Liz Green gehört zu denjenigen Folksängerinnen, die vor ihrer “Entdeckung” ein reges subkulturelles Vorleben weit unterhalb der Wahrnehmungsgrenze derjenigen führten, die sich zum Bescheidwissen über musikalische Zeitgeschichte berufen fühlen. Als die Experten für die Spitzen von Eisbergen gerade mit dem Ende des Weird Folk beschäftigt waren, spielte Liz Green zahlreiche Konzerte in Wohnzimmern und kleinen Bars, wo zur Bezahlung der Hut herumging, kleine DIY-Releases entstanden ohne PR und Management. In diesen Jahren entstand ein üppiger Erfahrungs- und Songfundus, aus dem die Künstlerin nun in ihrer professionellen Phase ausgiebig schöpfen kann. Keine Frage also, dass nach “O, Devotion!” längst ein zweites Album in den Regalen steht.
Wirkte “O, Devotion!” zum Teil noch wie eine Sammlung von etwas heterogenem Songmaterial, so erscheint “Haul Away!” um einiges stimmiger arrangiert. Das heißt keinesfalls, dass die Stücke alle aus einem Guss sind oder gar stilistisch eindimensional wären. Der Grundcharakter ihrer Musik, die reizvolle Mixtur aus Folk-, Ragtime- und Chansoneinflüssen verteilt sich auch diesmal recht ungleichmäßig über die elf Stücke. Es gibt recht urtümliche, traditionelle Songs wie “Battle” mit seiner klassischen Folkmelodie und dem unbegleiteten, intim wirkenden Banjospiel. Aber auch weniger luftig arrangierte Momente, die an beschwingte Musik aus dem frühen 20. Jahrhundert erinnern, kommen zum Zug, manche Songs könnten auf einer normalen Swingplatte enthalten sein (“Island Song”), richtig opulent dagegen wird es bei den melodramatischen Chansons, die urig (“Little I”) oder mit einer gewissen Glasur (“Rybka”) daher kommen können.
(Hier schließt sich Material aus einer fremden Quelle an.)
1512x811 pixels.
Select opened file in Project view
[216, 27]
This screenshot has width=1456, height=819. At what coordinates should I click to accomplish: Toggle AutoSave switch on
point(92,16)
Woran es wohl liegt, dass die Songs insgesamt doch eine Einheit zu bilden scheinen? An den Übergängen, durch die die Stücke so passgenau angeordnet sind? An der gleichmäßigen Durchmischung beschwingter und getragener Nummern und dem ausgewogenen Verhältnis von europäischen und amerikanischen Spielweisen? An dem nostalgisch anmutenden Begleitwerk wie Tuba, Saxophon, Jazzbesen und eben Banjo, das jeden Song wie ein Echo aus dem Geogian Age klingen lässt?
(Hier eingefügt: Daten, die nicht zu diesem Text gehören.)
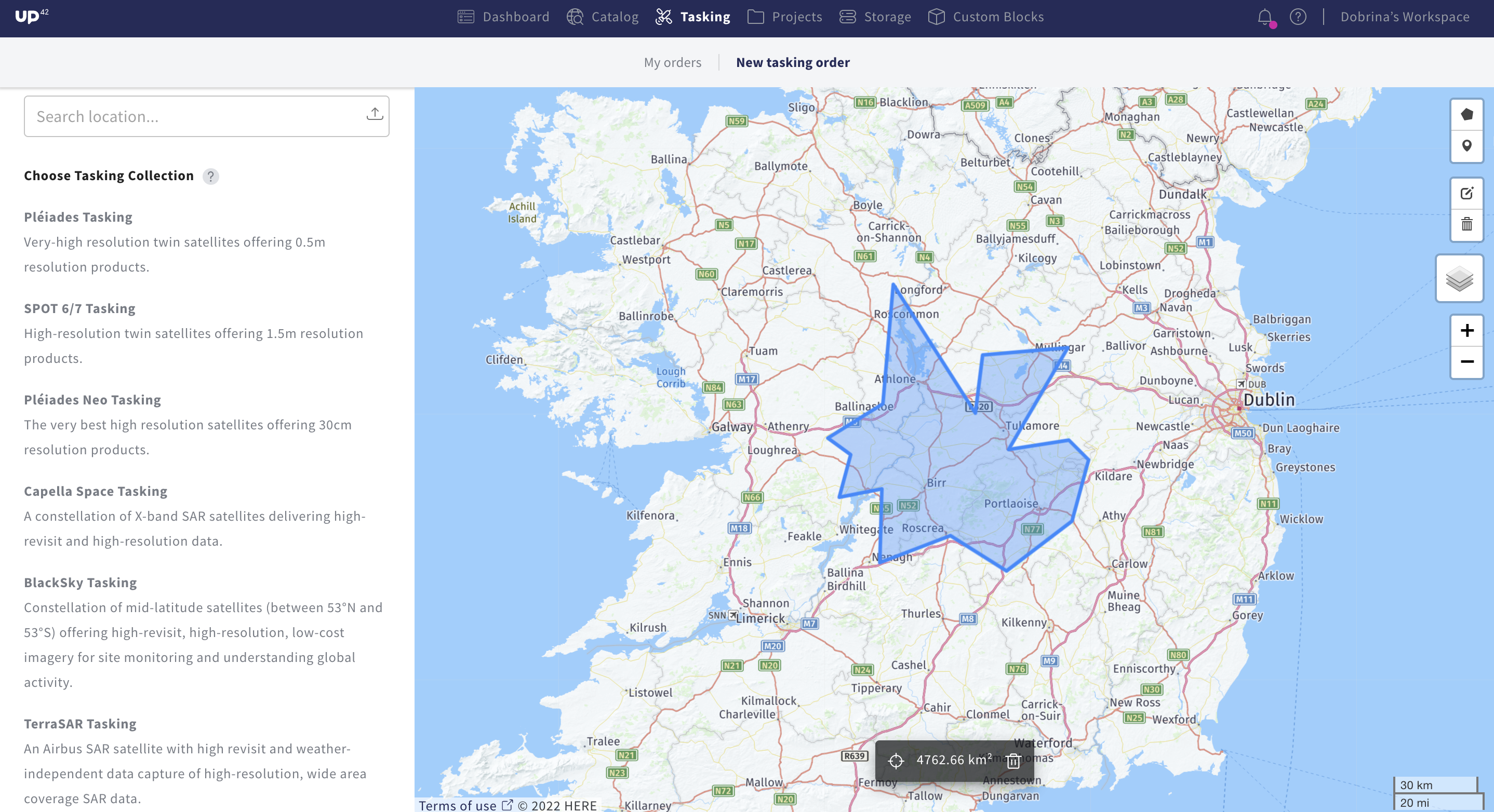Zoom in the map with plus button
The width and height of the screenshot is (1494, 812).
pyautogui.click(x=1466, y=330)
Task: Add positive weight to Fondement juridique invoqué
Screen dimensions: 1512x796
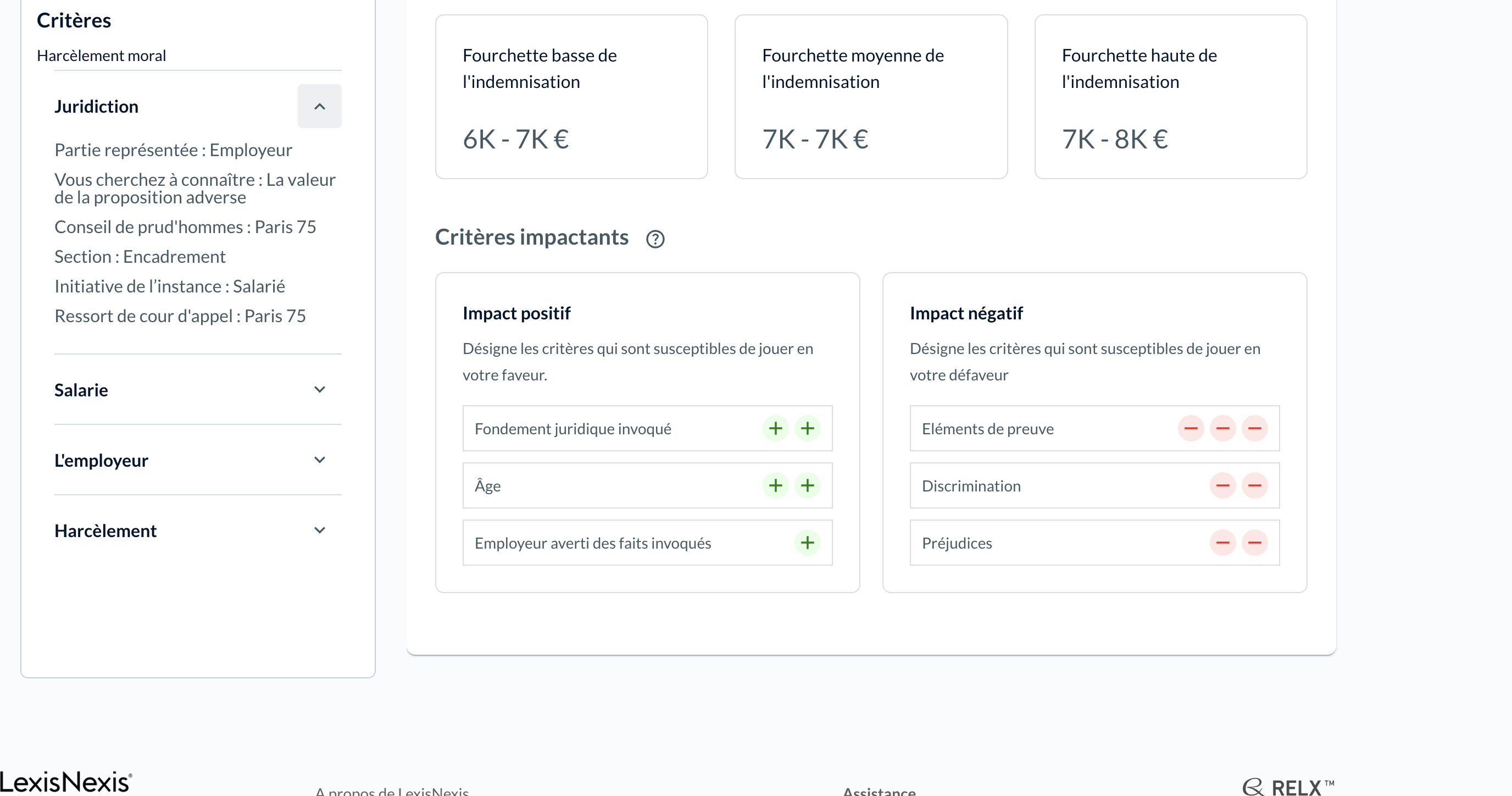Action: point(775,428)
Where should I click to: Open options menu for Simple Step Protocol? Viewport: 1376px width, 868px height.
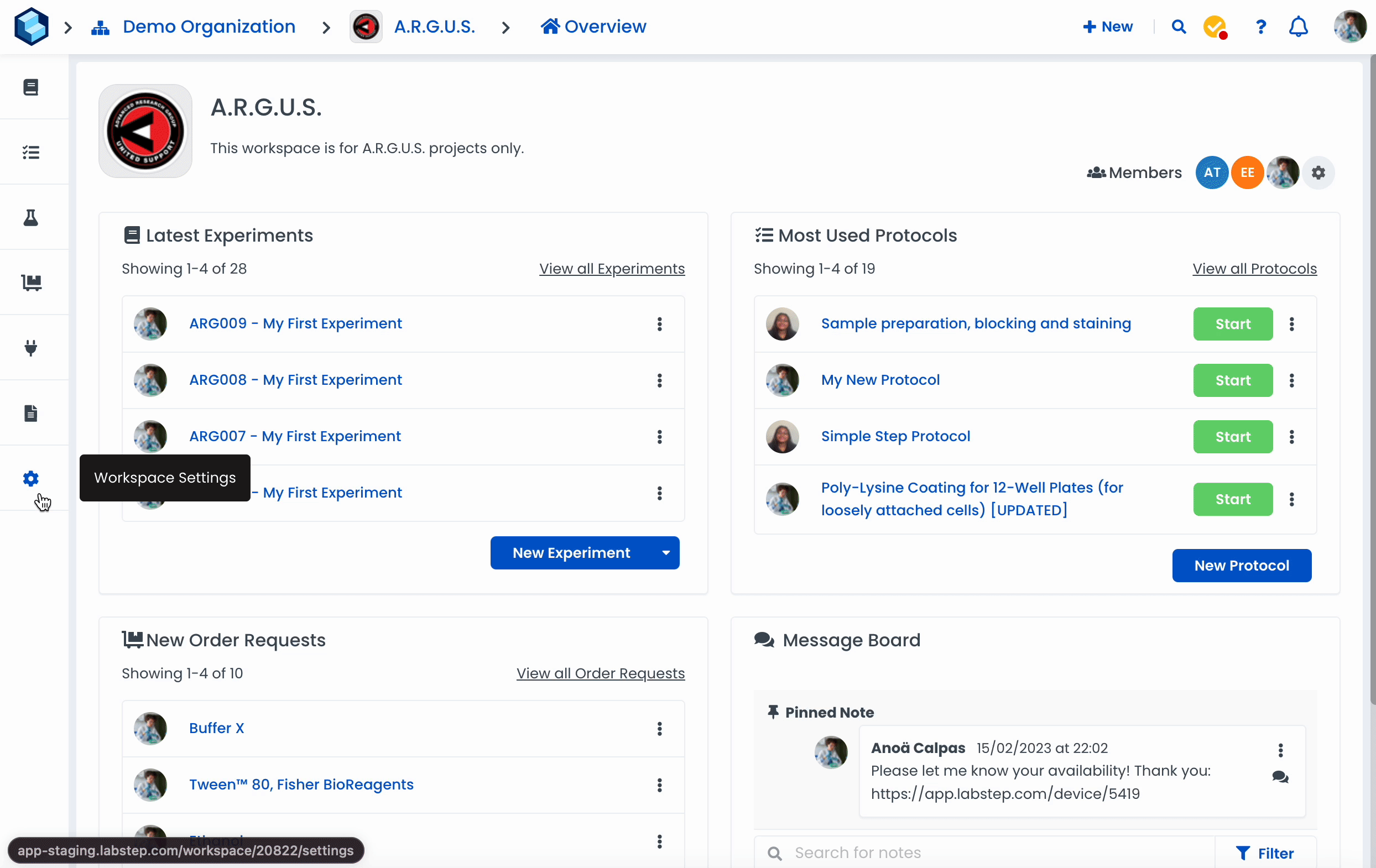1291,437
Sicher von all dem etwas, doch v.a. fällt eine schwermütige Grundstimmung auf, ein schon stimmlich-melodisches Künden vom Zuendegehen, das auch in den Texten widerhallt, wenn es um den Tod einer Sprache oder um den Verfall alter Theaterhäuser geht. Diese sanfte Melancholie ist auch in den Zwischentönen der beschwingteren Songs zu vernehmen, leise und hintergründig, und so entsteht z.B. in dem endorphingeschwängerten “Empty Handed Blues” jenes bittersüße Stimmungsgemisch, das man mittlerweile als eines der Markenzeihen von Liz Green betrachten muss.